Links for February 27, 2012

Kathy Sierra on gamification in education [Larry Ferlazzo/Larry Ferlazzo's Websites of the Day... for Teaching ELL, ESL, & ESL] Kathy offers guidelines around when gamification may be safe vs. dangerous. What falls in the dangerous category? Learning and engaging that is intrinsically rewarding, since psychology studies have suggested that rewarding such activity destroys a person (or a monkey’s) interest in doing the activity for its own sake:

The studies are both counter-intuitive and disturbing. The monkeys that enjoyed playing with wooden puzzles until given their favorite treat reward for solving the puzzles, at which time their puzzle-solving diminished. The kids given ribbons for their drawings then showed less interest in drawing. The writers shown a list of possible external reasons for writing immediately wrote less complex and interesting poems than those shown a list of intrinsically-rewarding reasons for writing. And on and on and on and on. Animals, humans, children, adults, across wide-ranging domains and in studies conducted by dozens of independent researchers.

*Required work*.
1. According to the passage on gamification, what happened to the kids who were given ribbons for their drawings?
2. Copy the passage on gamification between "The studies are" and "of independent researchers.", inclusive.
3. Write what follows in the passage on gamification, picking up after its last sentence.

*Record excerpts*.
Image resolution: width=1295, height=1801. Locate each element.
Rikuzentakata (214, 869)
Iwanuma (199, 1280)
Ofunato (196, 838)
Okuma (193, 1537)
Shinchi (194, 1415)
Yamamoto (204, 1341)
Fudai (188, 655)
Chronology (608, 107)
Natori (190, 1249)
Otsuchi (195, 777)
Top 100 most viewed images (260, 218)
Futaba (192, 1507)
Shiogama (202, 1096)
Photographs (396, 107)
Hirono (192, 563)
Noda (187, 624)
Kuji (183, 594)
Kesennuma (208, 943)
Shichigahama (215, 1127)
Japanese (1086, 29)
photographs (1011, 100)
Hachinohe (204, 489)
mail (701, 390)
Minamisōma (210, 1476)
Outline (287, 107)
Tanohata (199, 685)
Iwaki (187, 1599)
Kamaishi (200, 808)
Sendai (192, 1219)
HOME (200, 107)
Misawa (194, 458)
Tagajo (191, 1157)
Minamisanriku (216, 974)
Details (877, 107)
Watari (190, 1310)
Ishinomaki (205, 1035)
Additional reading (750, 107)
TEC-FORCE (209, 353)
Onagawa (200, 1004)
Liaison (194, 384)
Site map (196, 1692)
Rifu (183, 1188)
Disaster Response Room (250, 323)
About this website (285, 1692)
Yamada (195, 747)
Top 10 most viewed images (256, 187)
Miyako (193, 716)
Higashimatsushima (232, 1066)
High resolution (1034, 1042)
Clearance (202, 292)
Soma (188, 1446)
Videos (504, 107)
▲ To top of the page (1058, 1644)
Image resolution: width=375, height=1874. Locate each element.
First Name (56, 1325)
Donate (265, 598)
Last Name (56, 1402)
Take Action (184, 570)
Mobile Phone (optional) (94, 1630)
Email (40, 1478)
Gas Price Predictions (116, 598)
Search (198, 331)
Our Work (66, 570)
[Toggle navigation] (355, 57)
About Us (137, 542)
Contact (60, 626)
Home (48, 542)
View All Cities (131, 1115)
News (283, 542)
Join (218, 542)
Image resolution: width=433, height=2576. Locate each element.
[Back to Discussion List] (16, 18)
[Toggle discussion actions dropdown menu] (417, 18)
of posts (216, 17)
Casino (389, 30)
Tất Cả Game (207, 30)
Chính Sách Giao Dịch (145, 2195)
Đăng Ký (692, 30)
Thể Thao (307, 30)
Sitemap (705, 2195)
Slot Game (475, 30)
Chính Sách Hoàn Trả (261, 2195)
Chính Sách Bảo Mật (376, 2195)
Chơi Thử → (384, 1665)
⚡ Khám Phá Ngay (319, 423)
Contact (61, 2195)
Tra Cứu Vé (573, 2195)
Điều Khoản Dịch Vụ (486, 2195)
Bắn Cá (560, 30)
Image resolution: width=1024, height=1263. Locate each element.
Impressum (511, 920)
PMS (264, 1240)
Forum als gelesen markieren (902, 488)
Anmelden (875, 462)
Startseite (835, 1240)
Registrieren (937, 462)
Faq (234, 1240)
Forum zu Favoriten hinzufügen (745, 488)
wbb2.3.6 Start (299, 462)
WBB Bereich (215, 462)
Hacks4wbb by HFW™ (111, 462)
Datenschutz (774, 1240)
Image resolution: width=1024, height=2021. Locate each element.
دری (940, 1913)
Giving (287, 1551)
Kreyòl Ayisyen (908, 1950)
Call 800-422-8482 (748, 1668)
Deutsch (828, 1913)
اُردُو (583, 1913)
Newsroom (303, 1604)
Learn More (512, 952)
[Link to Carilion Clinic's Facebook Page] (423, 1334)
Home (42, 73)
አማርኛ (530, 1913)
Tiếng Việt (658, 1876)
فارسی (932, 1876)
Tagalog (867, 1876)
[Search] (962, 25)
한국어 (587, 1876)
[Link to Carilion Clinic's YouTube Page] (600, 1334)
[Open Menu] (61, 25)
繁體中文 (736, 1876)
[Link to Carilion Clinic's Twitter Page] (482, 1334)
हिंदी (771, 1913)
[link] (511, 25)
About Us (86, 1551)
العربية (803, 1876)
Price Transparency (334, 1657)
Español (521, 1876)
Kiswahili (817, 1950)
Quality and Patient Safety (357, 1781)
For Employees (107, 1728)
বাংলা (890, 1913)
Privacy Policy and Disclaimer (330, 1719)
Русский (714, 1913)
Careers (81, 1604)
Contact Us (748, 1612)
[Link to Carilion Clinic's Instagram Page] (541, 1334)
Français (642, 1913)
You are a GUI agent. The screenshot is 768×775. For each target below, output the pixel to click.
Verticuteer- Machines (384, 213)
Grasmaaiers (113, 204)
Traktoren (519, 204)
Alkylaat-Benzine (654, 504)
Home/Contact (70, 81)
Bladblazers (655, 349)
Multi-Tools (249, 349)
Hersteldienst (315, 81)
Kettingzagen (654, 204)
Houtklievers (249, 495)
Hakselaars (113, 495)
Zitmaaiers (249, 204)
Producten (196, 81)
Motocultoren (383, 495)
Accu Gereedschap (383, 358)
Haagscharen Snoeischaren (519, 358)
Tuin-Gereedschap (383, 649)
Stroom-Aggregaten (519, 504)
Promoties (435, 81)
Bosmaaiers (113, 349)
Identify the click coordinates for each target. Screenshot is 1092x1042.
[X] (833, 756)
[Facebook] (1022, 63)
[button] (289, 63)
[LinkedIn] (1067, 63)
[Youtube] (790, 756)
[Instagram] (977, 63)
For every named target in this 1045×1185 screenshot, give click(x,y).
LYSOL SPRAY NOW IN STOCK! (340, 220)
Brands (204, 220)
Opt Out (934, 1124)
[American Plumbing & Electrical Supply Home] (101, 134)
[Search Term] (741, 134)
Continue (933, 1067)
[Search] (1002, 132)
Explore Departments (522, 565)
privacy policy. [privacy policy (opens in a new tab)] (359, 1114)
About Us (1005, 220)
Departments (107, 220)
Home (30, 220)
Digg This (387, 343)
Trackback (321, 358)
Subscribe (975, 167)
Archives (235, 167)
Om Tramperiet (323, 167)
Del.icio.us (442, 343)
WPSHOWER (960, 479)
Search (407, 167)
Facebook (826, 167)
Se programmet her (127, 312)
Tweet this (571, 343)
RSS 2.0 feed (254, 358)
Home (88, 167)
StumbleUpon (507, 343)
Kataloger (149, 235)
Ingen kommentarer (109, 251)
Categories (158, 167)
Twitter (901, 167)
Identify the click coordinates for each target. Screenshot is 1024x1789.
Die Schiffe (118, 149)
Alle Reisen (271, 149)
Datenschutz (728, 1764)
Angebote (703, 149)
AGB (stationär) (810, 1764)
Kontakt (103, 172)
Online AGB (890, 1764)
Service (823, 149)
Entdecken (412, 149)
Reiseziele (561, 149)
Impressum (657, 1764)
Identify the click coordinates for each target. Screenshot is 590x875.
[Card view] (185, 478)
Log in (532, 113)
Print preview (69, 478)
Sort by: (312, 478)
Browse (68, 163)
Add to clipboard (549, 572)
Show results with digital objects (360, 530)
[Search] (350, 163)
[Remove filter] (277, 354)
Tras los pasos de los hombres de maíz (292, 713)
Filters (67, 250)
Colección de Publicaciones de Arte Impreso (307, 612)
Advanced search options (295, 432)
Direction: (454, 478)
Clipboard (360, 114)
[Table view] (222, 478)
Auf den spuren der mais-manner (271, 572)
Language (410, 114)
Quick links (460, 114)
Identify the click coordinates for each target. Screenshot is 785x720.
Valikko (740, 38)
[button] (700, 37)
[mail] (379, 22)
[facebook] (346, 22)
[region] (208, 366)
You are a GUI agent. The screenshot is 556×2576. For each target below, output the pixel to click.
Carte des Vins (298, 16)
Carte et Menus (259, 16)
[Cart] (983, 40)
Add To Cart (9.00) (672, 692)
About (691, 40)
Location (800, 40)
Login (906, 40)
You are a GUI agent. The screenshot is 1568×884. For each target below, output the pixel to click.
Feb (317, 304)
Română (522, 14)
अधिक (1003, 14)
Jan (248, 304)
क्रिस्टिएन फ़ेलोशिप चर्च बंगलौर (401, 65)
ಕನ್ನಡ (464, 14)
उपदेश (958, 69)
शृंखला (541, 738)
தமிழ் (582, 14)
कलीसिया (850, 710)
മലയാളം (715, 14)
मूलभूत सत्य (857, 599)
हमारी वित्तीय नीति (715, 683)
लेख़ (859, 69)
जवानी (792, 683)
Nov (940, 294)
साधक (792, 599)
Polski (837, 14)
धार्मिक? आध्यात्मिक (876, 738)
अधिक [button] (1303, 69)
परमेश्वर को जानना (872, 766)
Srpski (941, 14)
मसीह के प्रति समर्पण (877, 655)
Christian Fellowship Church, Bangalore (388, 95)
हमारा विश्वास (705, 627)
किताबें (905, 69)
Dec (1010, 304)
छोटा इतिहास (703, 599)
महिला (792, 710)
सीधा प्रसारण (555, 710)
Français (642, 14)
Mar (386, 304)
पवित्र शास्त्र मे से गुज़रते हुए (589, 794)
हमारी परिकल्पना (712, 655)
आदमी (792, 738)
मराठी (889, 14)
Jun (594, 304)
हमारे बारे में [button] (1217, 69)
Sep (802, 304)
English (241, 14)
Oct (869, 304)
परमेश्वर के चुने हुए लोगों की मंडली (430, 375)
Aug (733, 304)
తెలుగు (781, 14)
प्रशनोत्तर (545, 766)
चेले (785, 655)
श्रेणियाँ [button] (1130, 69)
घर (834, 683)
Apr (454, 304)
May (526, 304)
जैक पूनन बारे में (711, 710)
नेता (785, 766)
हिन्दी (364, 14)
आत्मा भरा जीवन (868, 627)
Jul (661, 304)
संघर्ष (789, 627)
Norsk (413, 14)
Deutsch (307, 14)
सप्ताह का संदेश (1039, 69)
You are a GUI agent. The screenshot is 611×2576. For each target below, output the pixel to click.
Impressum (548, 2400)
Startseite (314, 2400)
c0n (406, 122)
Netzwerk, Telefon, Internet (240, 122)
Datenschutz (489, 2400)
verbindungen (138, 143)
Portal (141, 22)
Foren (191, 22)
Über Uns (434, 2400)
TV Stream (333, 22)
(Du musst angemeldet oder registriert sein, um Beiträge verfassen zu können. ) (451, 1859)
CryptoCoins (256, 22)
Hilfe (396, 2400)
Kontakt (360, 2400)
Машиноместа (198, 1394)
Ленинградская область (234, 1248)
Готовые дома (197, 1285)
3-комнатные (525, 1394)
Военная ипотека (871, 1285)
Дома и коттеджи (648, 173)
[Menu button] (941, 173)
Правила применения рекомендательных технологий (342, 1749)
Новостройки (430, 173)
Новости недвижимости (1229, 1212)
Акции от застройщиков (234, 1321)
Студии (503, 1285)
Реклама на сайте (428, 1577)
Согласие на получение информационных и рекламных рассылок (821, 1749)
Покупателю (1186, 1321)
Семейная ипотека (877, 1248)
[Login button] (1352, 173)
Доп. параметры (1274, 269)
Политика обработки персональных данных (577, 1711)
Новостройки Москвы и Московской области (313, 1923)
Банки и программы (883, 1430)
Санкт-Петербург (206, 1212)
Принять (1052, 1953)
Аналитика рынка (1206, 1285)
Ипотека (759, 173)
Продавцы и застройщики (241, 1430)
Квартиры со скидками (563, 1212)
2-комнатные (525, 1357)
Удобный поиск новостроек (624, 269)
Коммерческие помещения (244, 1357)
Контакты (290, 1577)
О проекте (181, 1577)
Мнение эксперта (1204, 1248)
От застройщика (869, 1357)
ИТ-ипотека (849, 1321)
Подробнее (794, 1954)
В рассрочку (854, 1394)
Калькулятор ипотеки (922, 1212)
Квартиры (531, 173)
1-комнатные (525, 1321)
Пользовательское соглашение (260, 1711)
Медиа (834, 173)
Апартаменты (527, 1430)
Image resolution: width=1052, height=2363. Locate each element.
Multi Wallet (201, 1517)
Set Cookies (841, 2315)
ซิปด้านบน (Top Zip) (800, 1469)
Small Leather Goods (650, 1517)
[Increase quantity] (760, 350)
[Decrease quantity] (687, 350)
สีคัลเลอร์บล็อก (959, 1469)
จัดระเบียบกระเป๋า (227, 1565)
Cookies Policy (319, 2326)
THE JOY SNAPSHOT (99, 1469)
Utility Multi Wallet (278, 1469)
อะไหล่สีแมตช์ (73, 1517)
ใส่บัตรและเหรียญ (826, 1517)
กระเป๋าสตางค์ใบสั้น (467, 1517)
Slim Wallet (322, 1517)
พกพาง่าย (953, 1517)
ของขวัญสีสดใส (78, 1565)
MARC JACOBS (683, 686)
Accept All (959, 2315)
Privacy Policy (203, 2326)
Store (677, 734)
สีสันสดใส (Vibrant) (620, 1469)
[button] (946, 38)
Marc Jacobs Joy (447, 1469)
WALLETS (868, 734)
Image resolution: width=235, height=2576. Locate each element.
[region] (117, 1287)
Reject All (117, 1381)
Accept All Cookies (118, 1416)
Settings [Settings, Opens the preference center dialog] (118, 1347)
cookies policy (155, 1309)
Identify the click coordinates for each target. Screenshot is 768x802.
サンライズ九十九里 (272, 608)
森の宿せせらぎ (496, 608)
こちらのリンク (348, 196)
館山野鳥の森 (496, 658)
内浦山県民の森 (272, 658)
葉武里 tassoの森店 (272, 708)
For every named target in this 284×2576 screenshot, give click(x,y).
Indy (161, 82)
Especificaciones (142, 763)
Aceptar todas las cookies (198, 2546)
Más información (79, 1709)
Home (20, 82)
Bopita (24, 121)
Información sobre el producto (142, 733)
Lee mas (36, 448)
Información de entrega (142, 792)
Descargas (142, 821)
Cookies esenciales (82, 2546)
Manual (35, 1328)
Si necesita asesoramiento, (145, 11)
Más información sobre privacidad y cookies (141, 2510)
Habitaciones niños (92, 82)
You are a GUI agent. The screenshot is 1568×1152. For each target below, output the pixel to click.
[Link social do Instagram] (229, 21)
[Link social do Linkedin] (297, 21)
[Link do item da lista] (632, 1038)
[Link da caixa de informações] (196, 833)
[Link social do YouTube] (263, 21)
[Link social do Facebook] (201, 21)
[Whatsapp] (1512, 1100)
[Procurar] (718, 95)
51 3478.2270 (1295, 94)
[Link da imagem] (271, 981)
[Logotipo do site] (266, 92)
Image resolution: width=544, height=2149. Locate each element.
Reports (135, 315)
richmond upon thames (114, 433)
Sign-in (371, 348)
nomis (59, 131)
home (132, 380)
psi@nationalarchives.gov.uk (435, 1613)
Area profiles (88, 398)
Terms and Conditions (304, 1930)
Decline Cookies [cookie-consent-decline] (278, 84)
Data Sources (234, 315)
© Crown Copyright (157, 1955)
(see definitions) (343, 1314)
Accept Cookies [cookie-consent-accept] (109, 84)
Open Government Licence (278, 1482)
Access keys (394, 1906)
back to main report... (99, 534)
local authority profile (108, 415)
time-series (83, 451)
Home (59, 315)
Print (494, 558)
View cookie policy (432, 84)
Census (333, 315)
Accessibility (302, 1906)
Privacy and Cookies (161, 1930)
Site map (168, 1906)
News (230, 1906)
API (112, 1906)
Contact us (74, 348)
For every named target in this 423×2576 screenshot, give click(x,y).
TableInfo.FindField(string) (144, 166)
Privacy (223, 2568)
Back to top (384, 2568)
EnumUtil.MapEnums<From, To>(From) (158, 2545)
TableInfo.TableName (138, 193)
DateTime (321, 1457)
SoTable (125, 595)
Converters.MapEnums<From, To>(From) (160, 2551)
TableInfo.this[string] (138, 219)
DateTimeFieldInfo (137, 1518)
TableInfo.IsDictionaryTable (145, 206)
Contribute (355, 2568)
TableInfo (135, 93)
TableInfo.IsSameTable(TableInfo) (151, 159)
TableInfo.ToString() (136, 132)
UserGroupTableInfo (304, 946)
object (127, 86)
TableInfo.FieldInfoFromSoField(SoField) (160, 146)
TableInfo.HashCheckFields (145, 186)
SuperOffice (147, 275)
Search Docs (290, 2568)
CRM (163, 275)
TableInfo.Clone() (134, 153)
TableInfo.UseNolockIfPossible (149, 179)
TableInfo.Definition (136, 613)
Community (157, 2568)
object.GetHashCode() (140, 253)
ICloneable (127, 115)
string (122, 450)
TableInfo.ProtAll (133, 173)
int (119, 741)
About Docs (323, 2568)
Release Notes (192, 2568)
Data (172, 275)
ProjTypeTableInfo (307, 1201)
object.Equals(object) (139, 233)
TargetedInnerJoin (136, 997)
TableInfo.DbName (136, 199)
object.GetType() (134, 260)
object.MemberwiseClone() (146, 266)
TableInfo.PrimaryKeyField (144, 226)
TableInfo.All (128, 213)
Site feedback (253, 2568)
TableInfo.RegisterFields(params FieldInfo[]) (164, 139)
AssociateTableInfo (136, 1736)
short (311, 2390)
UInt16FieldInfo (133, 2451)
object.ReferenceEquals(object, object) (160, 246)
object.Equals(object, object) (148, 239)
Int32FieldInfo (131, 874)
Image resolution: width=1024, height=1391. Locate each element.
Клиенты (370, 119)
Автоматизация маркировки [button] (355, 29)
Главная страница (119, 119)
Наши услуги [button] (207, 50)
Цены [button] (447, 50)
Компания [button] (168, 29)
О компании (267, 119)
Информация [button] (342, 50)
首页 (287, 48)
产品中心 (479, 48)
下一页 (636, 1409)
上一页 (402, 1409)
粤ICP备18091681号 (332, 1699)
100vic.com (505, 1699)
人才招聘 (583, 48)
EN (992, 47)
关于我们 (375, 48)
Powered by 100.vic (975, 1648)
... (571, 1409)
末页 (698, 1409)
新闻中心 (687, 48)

*Answer list*.
1. They showed less interest in drawing.

2.
The studies are both counter-intuitive and disturbing. The monkeys that enjoyed playing with wooden puzzles until given their favorite treat reward for solving the puzzles, at which time their puzzle-solving diminished. The kids given ribbons for their drawings then showed less interest in drawing. The writers shown a list of possible external reasons for writing immediately wrote less complex and interesting poems than those shown a list of intrinsically-rewarding reasons for writing. And on and on and on and on. Animals, humans, children, adults, across wide-ranging domains and in studies conducted by dozens of independent researchers.

3.
If 99.9% of big data is irrelevant, why do we need it [Michael Wu/Lithium Lithosphere blogs] Lithium’s Principal Scientist of Analytics Wu says “Just because you can track, store, and analyze big data, doesn’t mean you should.” He argues that in many cases you can answer the questions you need to answer just by getting the relevant data — which might be able to be loaded and analyzed on a beefy computer.

Lazily musing about sharing [JP Rangaswami/Confused of Calcutta]. “Sharing is serious business” — it has serious consequences for businesses, especially for those built upon not-sharing. Five ideas about sharing:

1. For anything to be social, it must be shared.

2. Sharing, the act of making social, happens because people are made social.

3. Sharing is encouraged by good design.

4. When you share physical things like food, sharing reduces waste.

5. When you share non-physical things like ideas, sharing increases value.

Want to get value our of your data and analytics investment? Then deal with this issue before you buy the software [Maz Iqbal/B2C Business to Community]. People don’t think statistically correctly, even professional statisticians. Getting the right data into systems that can analyze it is the easy part. The hard part is:

Getting managers to give up their pet theories, their ideological convictions, their vested interests, their intuition, their past experience and use data and analytics to make decisions. That is the central issue that you have to and should deal with.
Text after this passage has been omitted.